- _Task brief_
Your response to the data below should hold nothing except the lines from the one containing "at (108, 627)" down to the one containing "四川 (402, 512)", reproduced exactly and without pictures.

- _Record set_
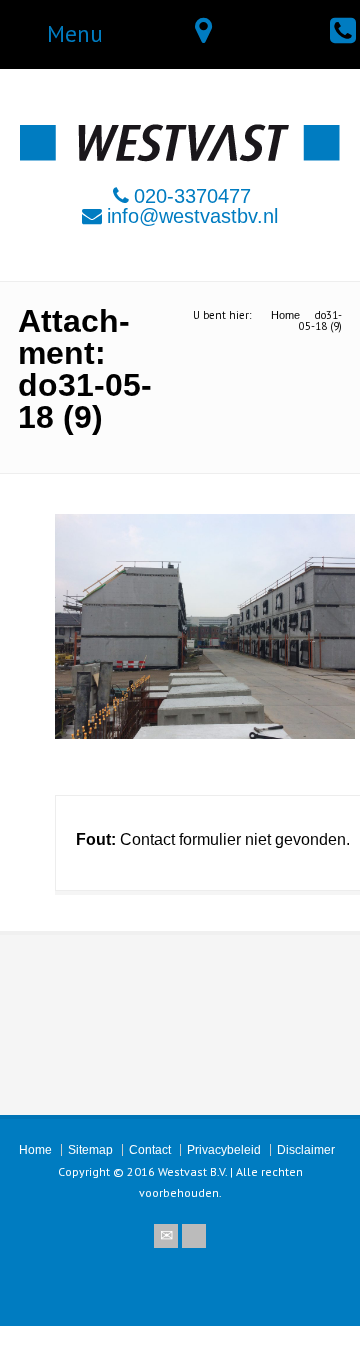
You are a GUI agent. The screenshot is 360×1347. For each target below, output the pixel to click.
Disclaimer (306, 1150)
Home (35, 1150)
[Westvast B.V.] (180, 156)
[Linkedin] (194, 1236)
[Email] (166, 1236)
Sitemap (90, 1150)
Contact (150, 1150)
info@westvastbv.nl (192, 216)
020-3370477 (192, 196)
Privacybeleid (224, 1150)
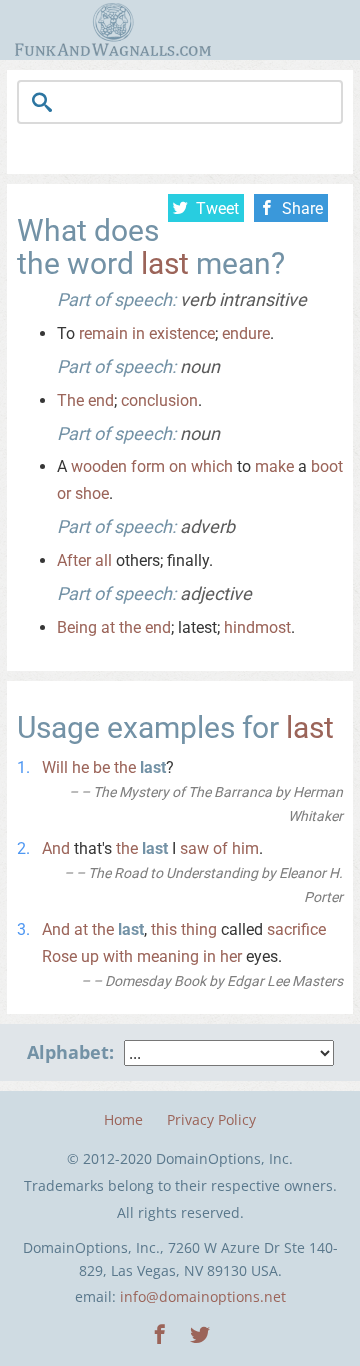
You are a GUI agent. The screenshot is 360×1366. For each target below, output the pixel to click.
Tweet (217, 208)
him (245, 848)
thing (199, 929)
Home (123, 1119)
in (138, 333)
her (231, 956)
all (103, 560)
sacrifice (296, 929)
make (274, 466)
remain (103, 333)
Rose (59, 956)
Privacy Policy (211, 1119)
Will (55, 767)
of (220, 848)
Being (77, 627)
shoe (92, 493)
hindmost (257, 627)
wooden (99, 466)
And (56, 848)
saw (194, 848)
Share (302, 208)
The (70, 400)
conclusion (159, 400)
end (101, 400)
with (118, 956)
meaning (168, 956)
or (64, 493)
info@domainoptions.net (203, 1296)
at (108, 627)
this (164, 929)
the (130, 627)
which (212, 466)
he (80, 767)
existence (182, 333)
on (178, 466)
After (74, 560)
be (101, 767)
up (90, 956)
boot (327, 466)
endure (246, 333)
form (148, 466)
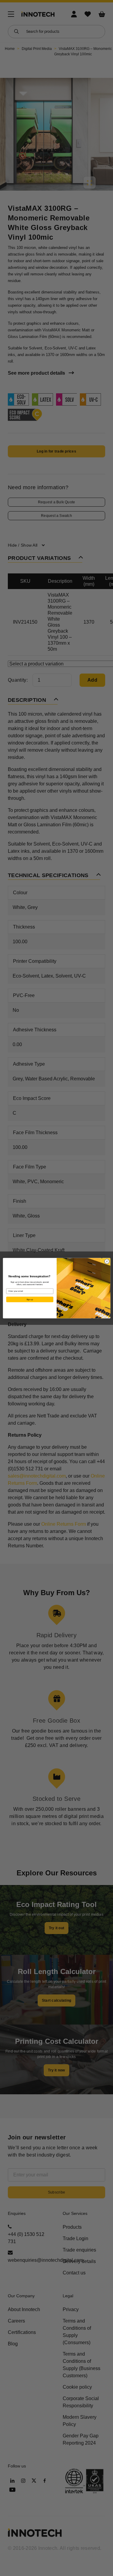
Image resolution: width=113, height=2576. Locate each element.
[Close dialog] (106, 1261)
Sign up (29, 1299)
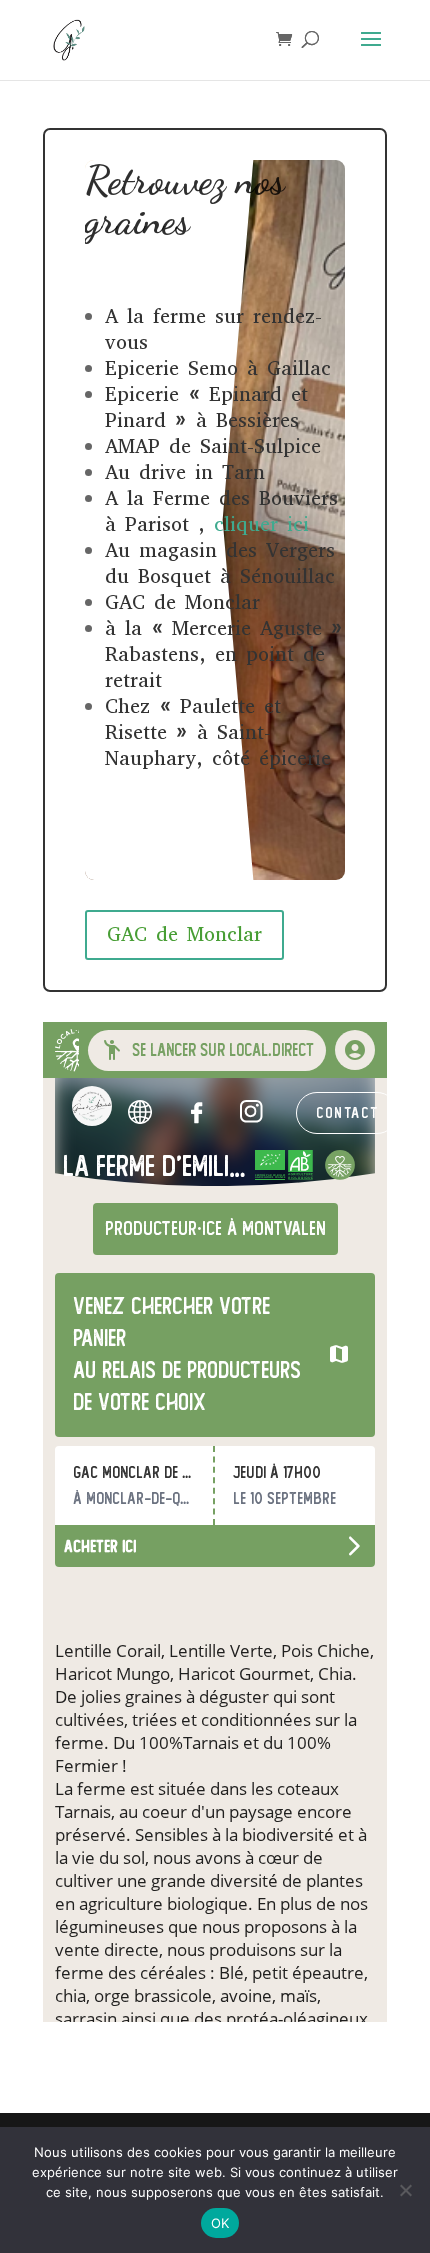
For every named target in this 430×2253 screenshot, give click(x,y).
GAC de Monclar (184, 934)
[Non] (405, 2190)
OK (220, 2223)
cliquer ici (261, 524)
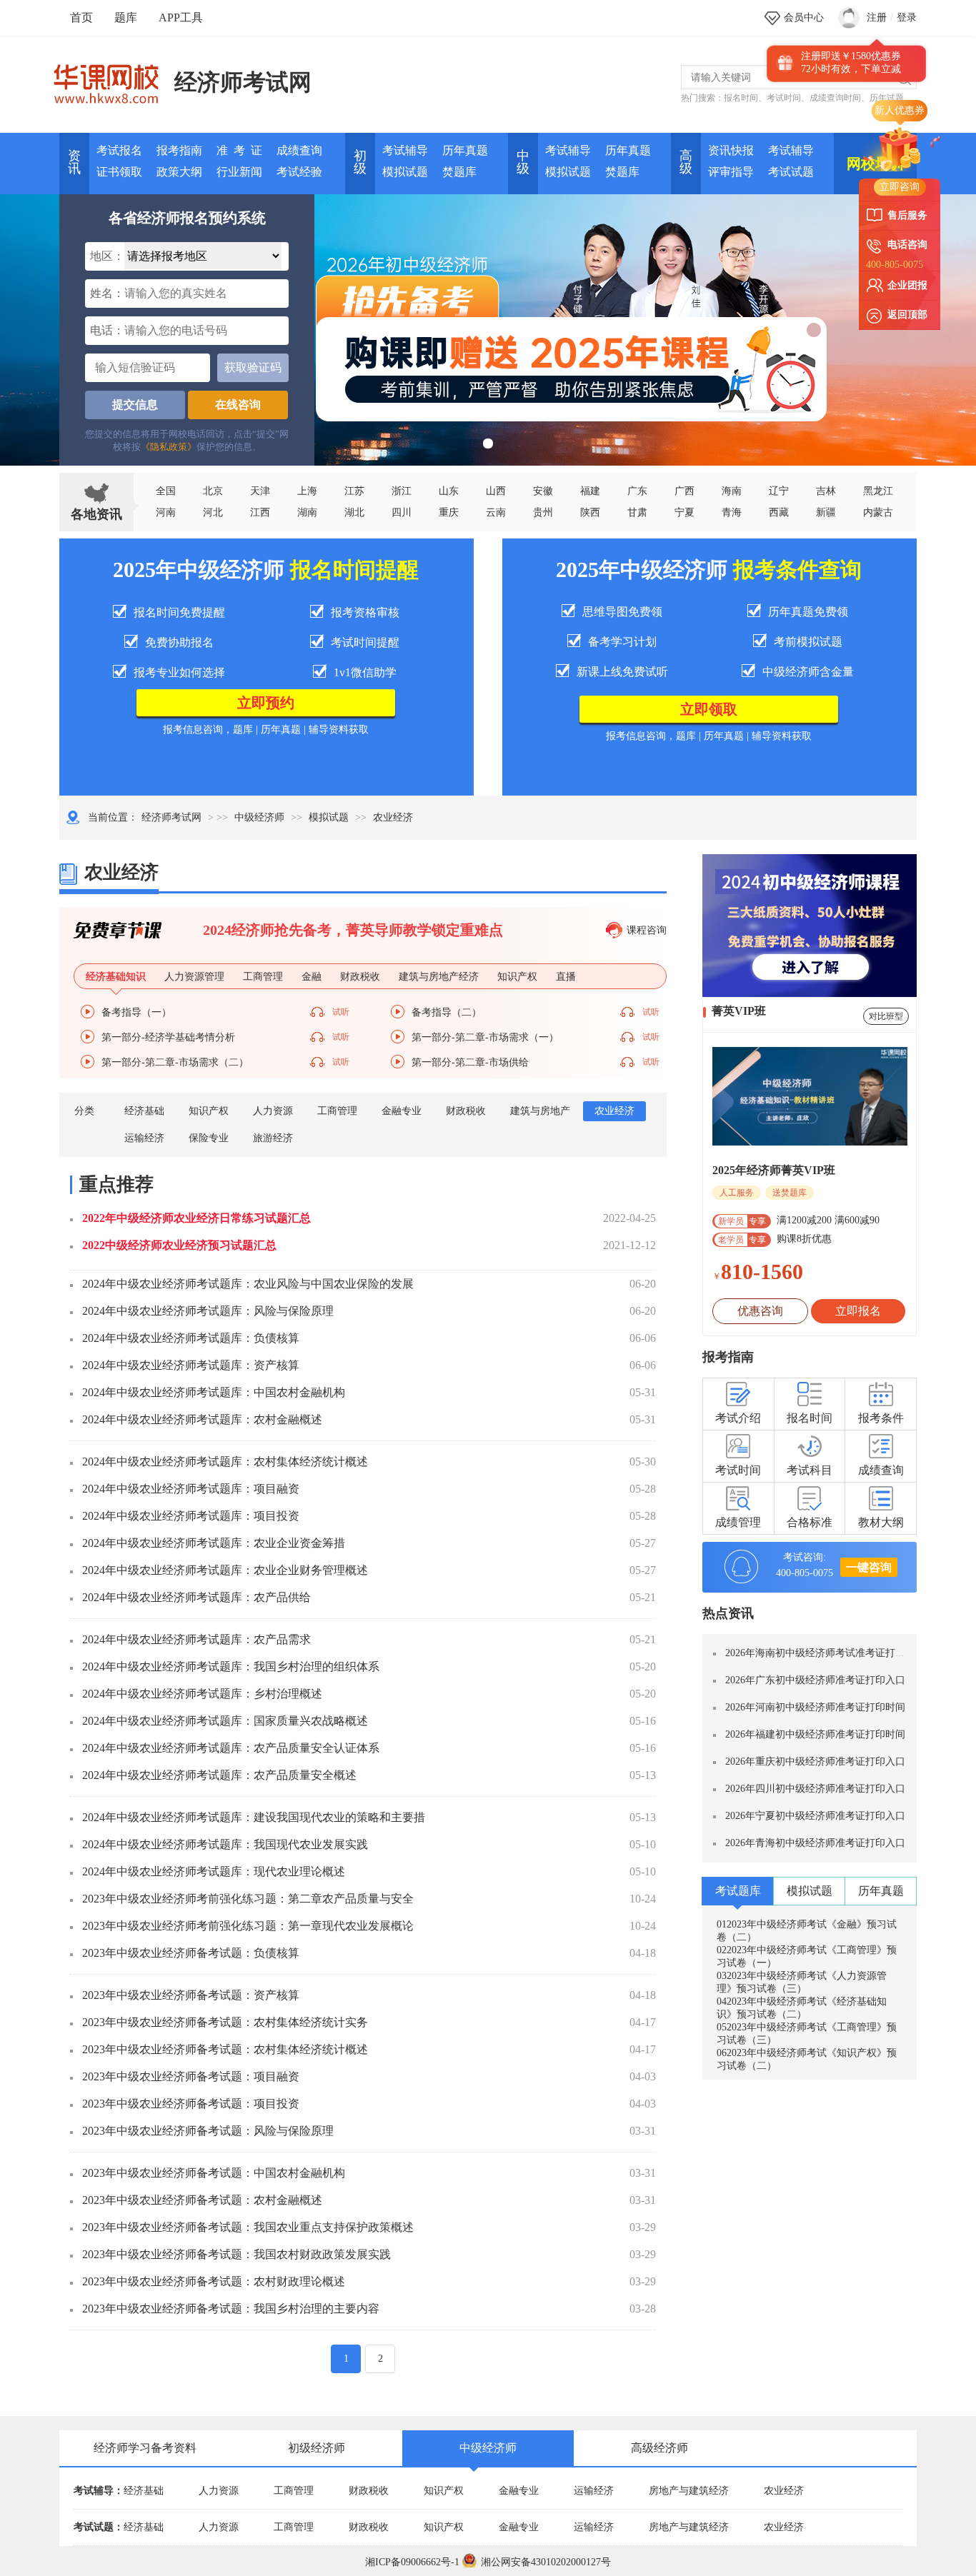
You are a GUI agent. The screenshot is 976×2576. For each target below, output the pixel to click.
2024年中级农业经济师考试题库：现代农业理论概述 (213, 1871)
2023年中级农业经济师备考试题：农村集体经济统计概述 (225, 2049)
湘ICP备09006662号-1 (412, 2562)
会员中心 (804, 17)
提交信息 (135, 405)
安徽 (543, 491)
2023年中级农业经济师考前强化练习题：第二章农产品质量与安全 (248, 1899)
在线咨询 (238, 405)
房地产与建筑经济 (689, 2490)
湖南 (307, 512)
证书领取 (119, 172)
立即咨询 (900, 186)
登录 (907, 17)
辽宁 (779, 491)
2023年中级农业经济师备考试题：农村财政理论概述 (213, 2281)
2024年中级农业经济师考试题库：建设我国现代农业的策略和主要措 (253, 1817)
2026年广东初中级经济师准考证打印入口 (815, 1680)
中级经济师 (259, 817)
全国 (166, 491)
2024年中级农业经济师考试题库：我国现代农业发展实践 (225, 1844)
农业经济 (614, 1111)
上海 (307, 491)
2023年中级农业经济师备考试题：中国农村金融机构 (213, 2173)
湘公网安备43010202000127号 (546, 2562)
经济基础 (144, 1111)
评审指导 (731, 172)
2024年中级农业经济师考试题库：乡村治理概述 (202, 1694)
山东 (449, 491)
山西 (496, 491)
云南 (496, 512)
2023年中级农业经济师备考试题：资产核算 (190, 1995)
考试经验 (299, 172)
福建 (590, 491)
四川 (402, 512)
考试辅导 (405, 150)
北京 (213, 491)
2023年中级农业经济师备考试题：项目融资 (190, 2076)
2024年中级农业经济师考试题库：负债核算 (190, 1338)
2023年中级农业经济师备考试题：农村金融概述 (202, 2200)
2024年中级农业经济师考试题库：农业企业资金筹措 (213, 1543)
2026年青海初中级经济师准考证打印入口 (815, 1843)
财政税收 (466, 1111)
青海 (732, 512)
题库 (125, 17)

- _Final answer_
at (108, 627)
this (164, 929)
the (130, 627)
which (212, 466)
he (80, 767)
existence (182, 333)
on (178, 466)
After (74, 560)
be (101, 767)
up (90, 956)
boot (327, 466)
endure (246, 333)
form (148, 466)
Image resolution: width=113, height=2576. Locate each element.
[Close dialog] (106, 1261)
Sign up (29, 1299)
For every named target in this 430×2253 screenshot, give click(x,y).
GAC de Monclar (184, 934)
[Non] (405, 2190)
OK (220, 2223)
cliquer ici (261, 524)
You are a GUI agent. The screenshot is 976×2576. For each target below, output the pixel to click.
2024年中级农业经济师考试题库：现代农业理论概述 (213, 1871)
2023年中级农业经济师备考试题：农村集体经济统计概述 (225, 2049)
湘ICP备09006662号-1 (412, 2562)
会员中心 (804, 17)
提交信息 (135, 405)
安徽 (543, 491)
2023年中级农业经济师考前强化练习题：第二章农产品质量与安全 (248, 1899)
在线咨询 (238, 405)
房地产与建筑经济 (689, 2490)
湖南 (307, 512)
证书领取 (119, 172)
立即咨询 (900, 186)
登录 (907, 17)
辽宁 (779, 491)
2023年中级农业经济师备考试题：农村财政理论概述 (213, 2281)
2024年中级农业经济师考试题库：建设我国现代农业的策略和主要措 (253, 1817)
2026年广东初中级经济师准考证打印入口 (815, 1680)
中级经济师 (259, 817)
全国 (166, 491)
2024年中级农业经济师考试题库：我国现代农业发展实践 (225, 1844)
农业经济 (614, 1111)
上海 (307, 491)
2023年中级农业经济师备考试题：中国农村金融机构 (213, 2173)
湘公网安备43010202000127号 (546, 2562)
经济基础 (144, 1111)
评审指导 (731, 172)
2024年中级农业经济师考试题库：乡村治理概述 (202, 1694)
山东 (449, 491)
山西 (496, 491)
云南 (496, 512)
2023年中级农业经济师备考试题：资产核算 (190, 1995)
考试经验 (299, 172)
福建 (590, 491)
四川 (402, 512)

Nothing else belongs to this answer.